--- Start of DATA TO USE ---

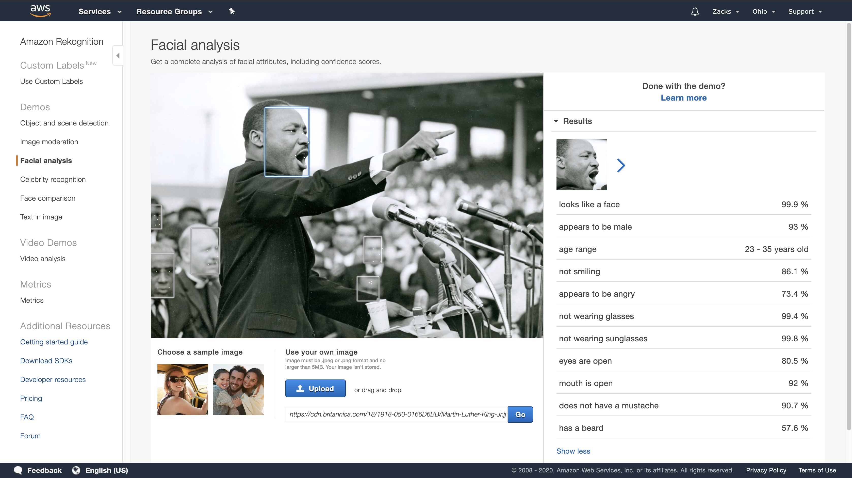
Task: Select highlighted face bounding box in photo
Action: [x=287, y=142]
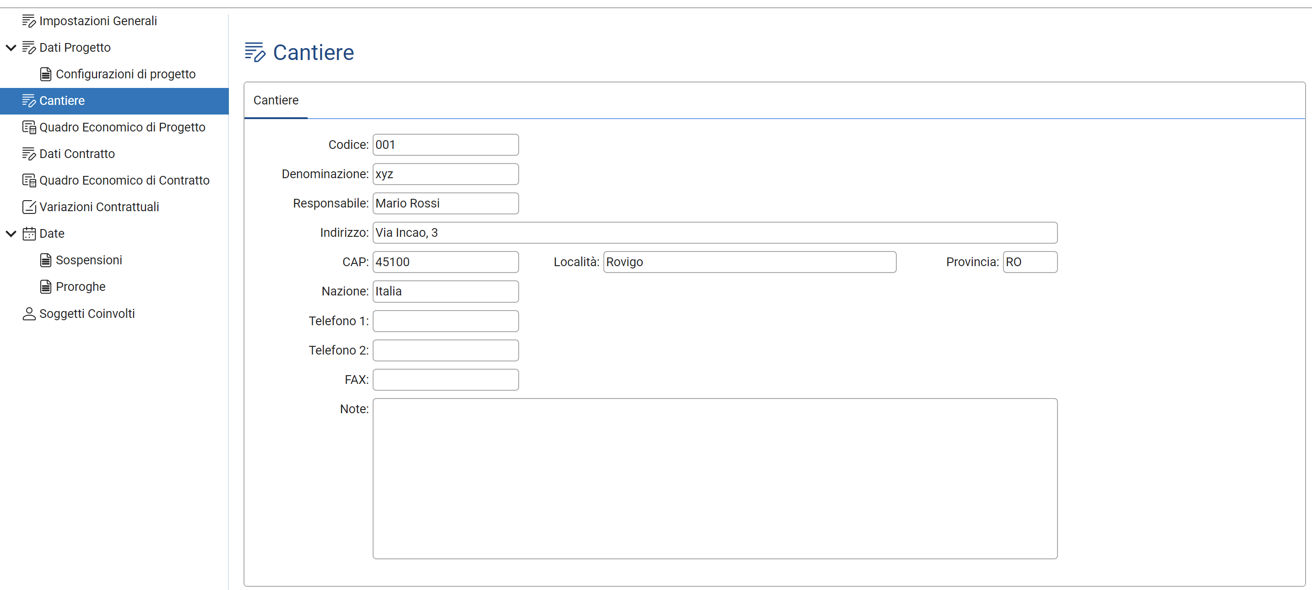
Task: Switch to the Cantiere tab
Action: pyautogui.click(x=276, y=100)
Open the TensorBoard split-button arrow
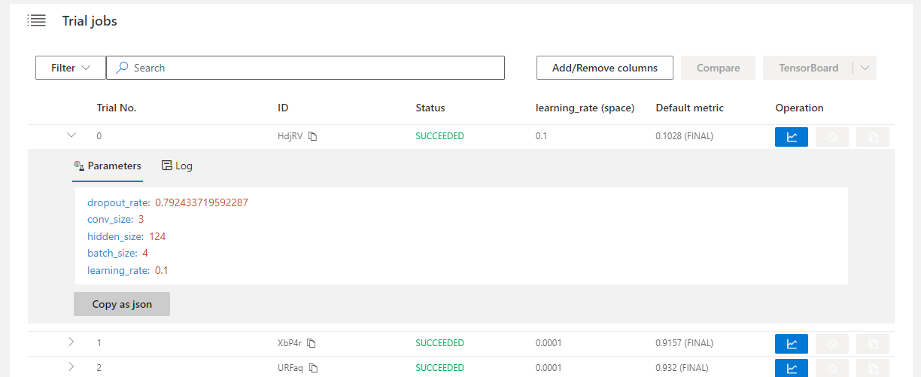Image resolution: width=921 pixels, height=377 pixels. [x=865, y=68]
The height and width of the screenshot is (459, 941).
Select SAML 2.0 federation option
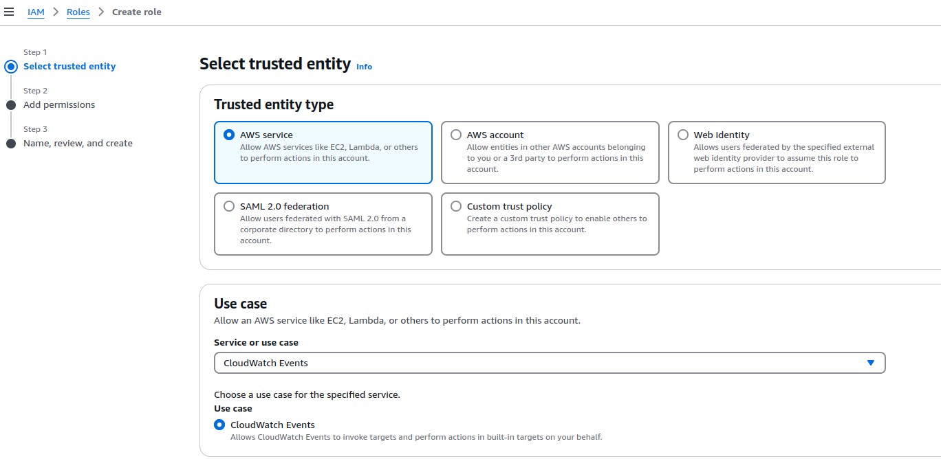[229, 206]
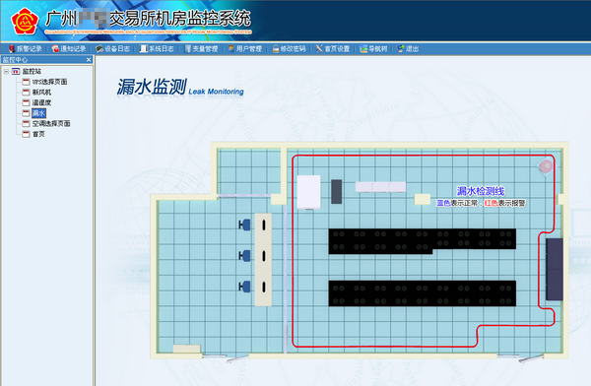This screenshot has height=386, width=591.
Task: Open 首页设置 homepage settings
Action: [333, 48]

--- End of DATA TO USE ---
--- Start of DATA TO USE ---

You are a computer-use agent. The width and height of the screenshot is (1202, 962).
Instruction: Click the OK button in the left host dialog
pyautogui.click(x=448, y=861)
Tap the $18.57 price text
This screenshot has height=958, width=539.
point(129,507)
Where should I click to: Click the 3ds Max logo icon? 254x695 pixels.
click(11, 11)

--- End of DATA TO USE ---
--- Start of DATA TO USE ---

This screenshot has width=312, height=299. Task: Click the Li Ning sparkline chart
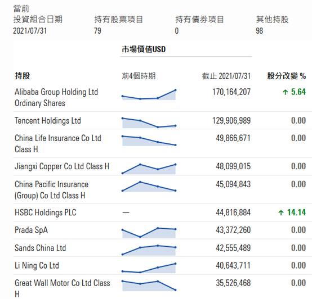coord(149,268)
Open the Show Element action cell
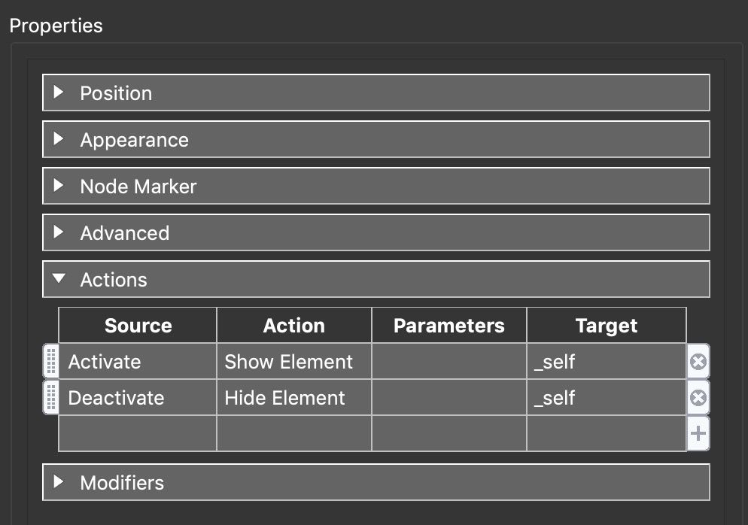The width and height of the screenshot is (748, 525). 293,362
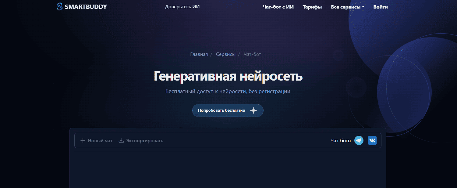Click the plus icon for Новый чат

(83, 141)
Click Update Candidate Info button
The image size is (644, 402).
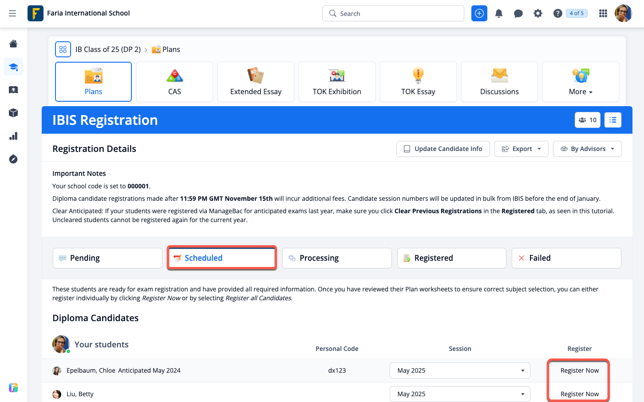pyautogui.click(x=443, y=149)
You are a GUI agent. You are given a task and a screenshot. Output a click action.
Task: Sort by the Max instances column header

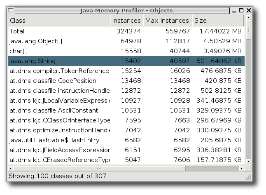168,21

--- End of DATA TO USE ---

- [GIVEN REQUEST]
Edit the lines between the one holding "Open the TensorBoard split-button arrow" and the one holding "Action: [333, 48]", inclusive, so that "split-button arrow" becomes "dropdown arrow" and nothing else changes. Leave the pictures out of your answer.

- [RESULT OF THE EXERCISE]
Open the TensorBoard dropdown arrow
Image resolution: width=921 pixels, height=377 pixels. [x=865, y=68]
The height and width of the screenshot is (459, 941).
Select SAML 2.0 federation option
[229, 206]
This screenshot has height=386, width=591.
Task: Open 首页设置 homepage settings
Action: [333, 48]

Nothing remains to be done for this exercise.